]> git.apps.os.sepia.ceph.com Git - ceph.git/commitdiff
mon: fix duplicated entity addr in the map during reboot of several nvvmeof GWs 63003/head
authorLeonid Chernin <leonidc@il.ibm.com>
Mon, 21 Apr 2025 13:56:07 +0000 (16:56 +0300)
committerLeonid Chernin <leonidc@il.ibm.com>
Thu, 8 May 2025 06:23:26 +0000 (09:23 +0300)

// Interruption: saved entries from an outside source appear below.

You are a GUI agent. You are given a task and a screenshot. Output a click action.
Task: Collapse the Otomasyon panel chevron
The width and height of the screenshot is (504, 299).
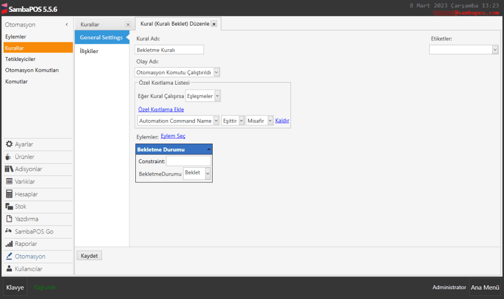[66, 25]
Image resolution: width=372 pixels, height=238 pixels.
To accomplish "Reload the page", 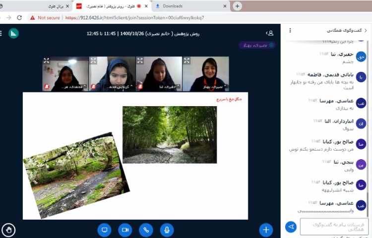I will coord(19,17).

Signed-off-by: Leonid Chernin <leonidc@il.ibm.com>
src/common/options/mon.yaml.in
src/mon/NVMeofGwMap.cc
src/mon/NVMeofGwMap.h
src/mon/NVMeofGwMon.cc
src/nvmeof/NVMeofGwMonitorClient.cc
src/nvmeof/NVMeofGwMonitorClient.h

index db2b6f6afccd9e241fac8bdebe434a3b836cab6f..337162ad427a06b0e2f9b39f2b1be068f5d326e1 100644 (file)
@@ -110,6 +110,13 @@ options:
   default: 15_min
   services:
   - mon
+- name: mon_nvmeofgw_wrong_map_ignore_sec
+  type: uint
+  level: advanced
+  desc: Period in seconds from MonClient startup to ignore wrong maps from Monitor
+  default: 15
+  services:
+  - mon
 - name: mon_mgr_inactive_grace
   type: int
   level: advanced
index 8a9113a3a26b67ec4ed736a102a9d0294fef840c..e959f6d20af8868204559c1cb7ea270270c4446a 100755 (executable)
@@ -239,6 +239,25 @@ void  NVMeofGwMap::gw_performed_startup(const NvmeGwId &gw_id,
   increment_gw_epoch( group_key);
 }
 
+void NVMeofGwMap::set_addr_vect(const NvmeGwId &gw_id,
+    const NvmeGroupKey& group_key, const entity_addr_t &addr) {
+  entity_addrvec_t addrvec(addr);
+  for (auto& gws_states: created_gws[group_key]) {
+     auto &state = gws_states.second;
+     auto &gw_found = gws_states.first;
+     if (state.addr_vect == addrvec && gw_found != gw_id) {
+      /* This can happen when several GWs restart simultaneously and
+       * they got entity_addr that differ from the previous one
+       */
+       entity_addr_t a;
+       state.addr_vect = entity_addrvec_t(a);// cleanup duplicated address
+       dout(4) << "found duplicated addr vect in gw " << gw_found << dendl;
+     }
+  }
+  created_gws[group_key][gw_id].addr_vect = addrvec;
+  dout(10) << "Set addr vect " << addrvec << " for gw " << gw_id << dendl;
+}
+
 void NVMeofGwMap::increment_gw_epoch(const NvmeGroupKey& group_key)
 {
   if (HAVE_FEATURE(mon->get_quorum_con_features(), NVMEOFHAMAP)) {
index c3a95d082266fd5536e01efdded1b81fe5134eac..015577f248ad7bf97ecdbe4fe818ea2d0266f050 100755 (executable)
@@ -87,6 +87,8 @@ public:
        const NvmeGroupKey& group_key, bool &map_modified);
   void gw_performed_startup(const NvmeGwId &gw_id,
        const NvmeGroupKey& group_key, bool &propose_pending);
+  void set_addr_vect(const NvmeGwId &gw_id,
+      const NvmeGroupKey& group_key, const entity_addr_t &addr_vect);
   void skip_failovers_for_group(const NvmeGroupKey& group_key);
 private:
   int  do_delete_gw(const NvmeGwId &gw_id, const NvmeGroupKey& group_key);
index 1e5efad1810dacc93adc1a732f618f5f4bea56e2..64877f474bee9ab775922810d08e1cda07b26a79 100644 (file)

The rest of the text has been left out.